According to forest management plans, forest harvesting areas must set aside a certain fraction of their territory for conservation. To date, there are 48 logging areas covering 124,741 ha.

One of the strategies aimed to promote forest restoration is the establishment of Agroforestry Systems (SAF), predominantly coffee SAFs, through which producers convert forests into agroforestry systems. Due to the reduction of the carbon stock, any forest that passes to an agroforestry system will be considered degradation; however, it is considered an area for future improvement due to the lack of spatial information on the surfaces and associated emissions.

The Master Plan for Water, Forests, and Soil implements interventions for integrated, sustainable management of water resources, forests and soil with local participation. This plan includes a Forestry Incentive Regulation in accordance with the Forestry, Protected Areas and Wildlife Law; and the activation of the Soil Protection Standard for the development of agricultural and forestry projects and/or forest conservation.
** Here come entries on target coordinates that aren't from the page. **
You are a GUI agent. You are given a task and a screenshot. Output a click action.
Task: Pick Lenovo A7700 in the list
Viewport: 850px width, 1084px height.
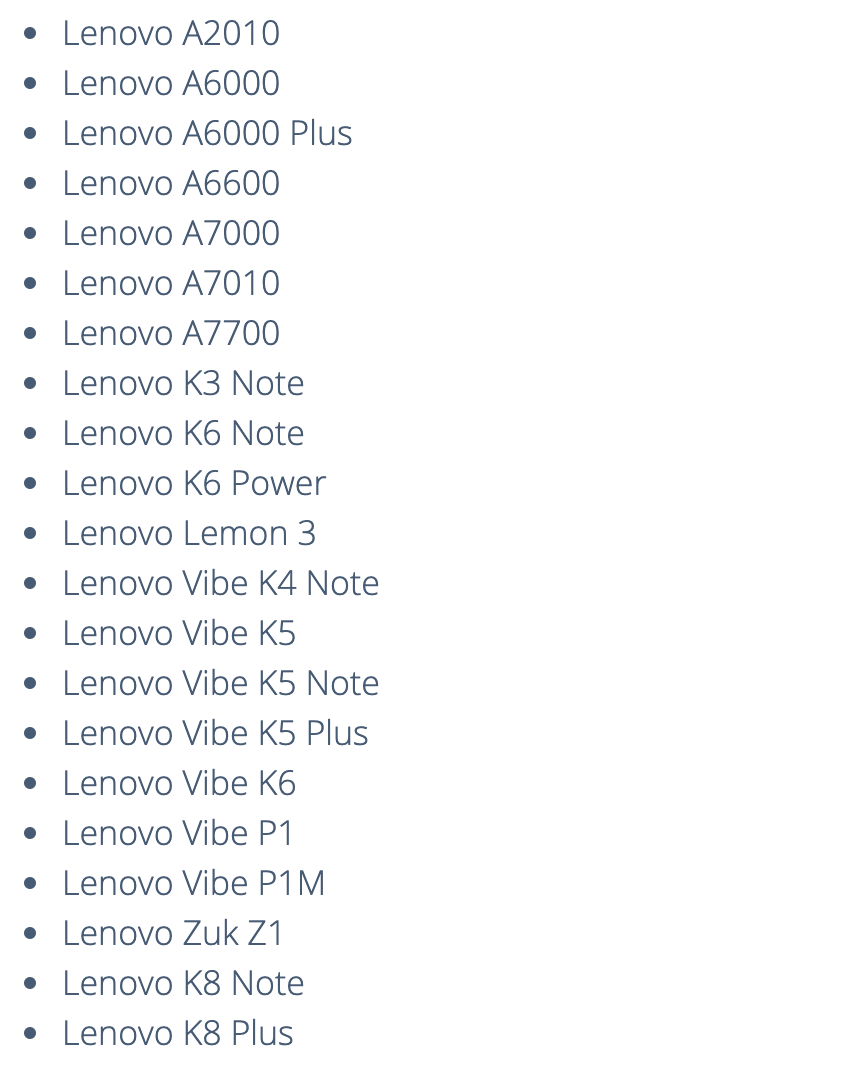pos(171,333)
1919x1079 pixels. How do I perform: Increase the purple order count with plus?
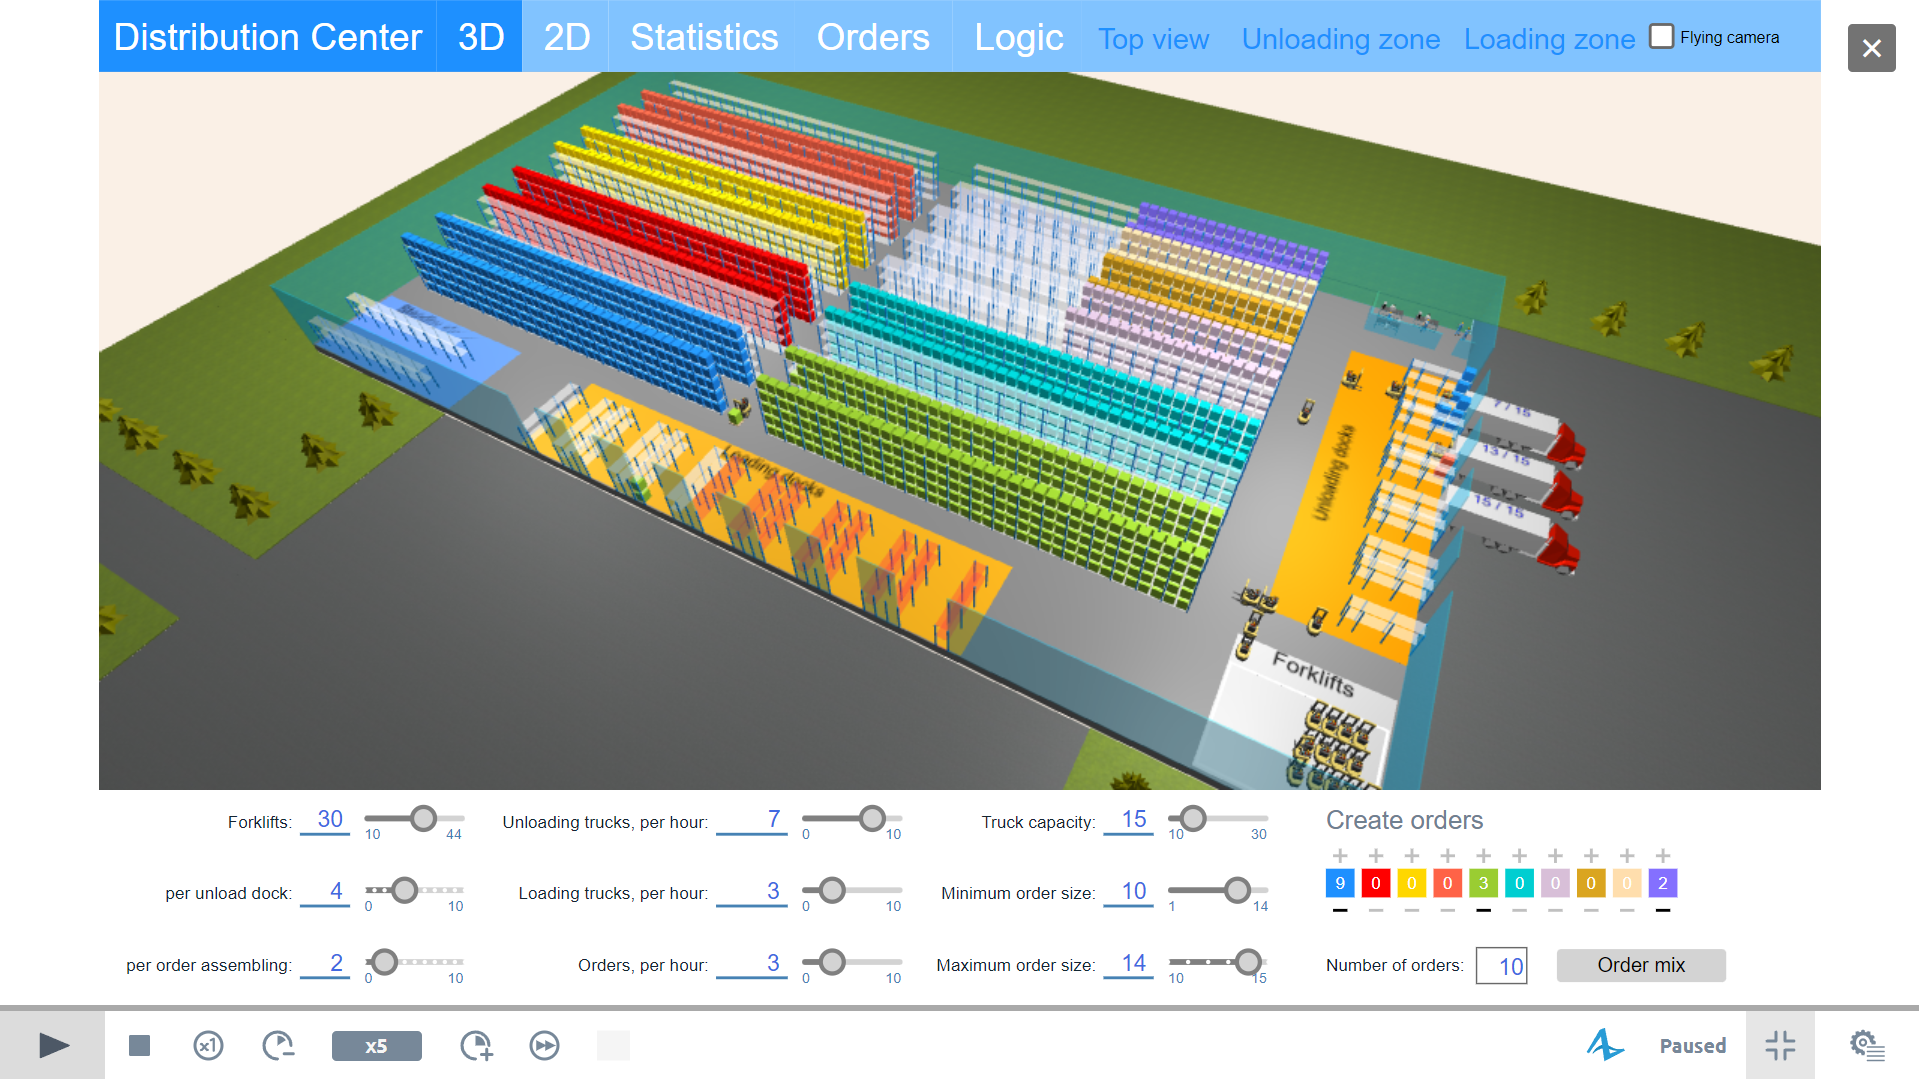(x=1663, y=856)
The National Reforestation Program comprises four subprograms: (i) Economic Development of the forestry sector; (ii) Community Forest Development; (iii) Environmental Services, Ecosystem Restoration, and Climate Change; and (iv) Protected Areas and Biodiversity. It includes an Information System for Forest Management and Monitoring.


Goals and Ambitions

To counteract forest loss, and mitigate climate change, the Honduras Forests Restoration Strategy aims to restore one million hectares through participatory processes, by 2030.

The country aims not only to strengthen land governance, rights of use, land tenure, and the regulatory framework of the forestry sector; but also establish robust and effective processes for multiple stakeholders. Moreover, the country aims to create conditions that enable larger-scale investments; generate land use policies; investment policies that support the legal production of timber; support the implementation of REDD+ policies by directly addressing some of the causes of deforestation and forest degradation [1]


Implementation of Honduras' REDD+ Strategy, National Restoration Program, and the National Agroforestry Program will require significant financial and technical support.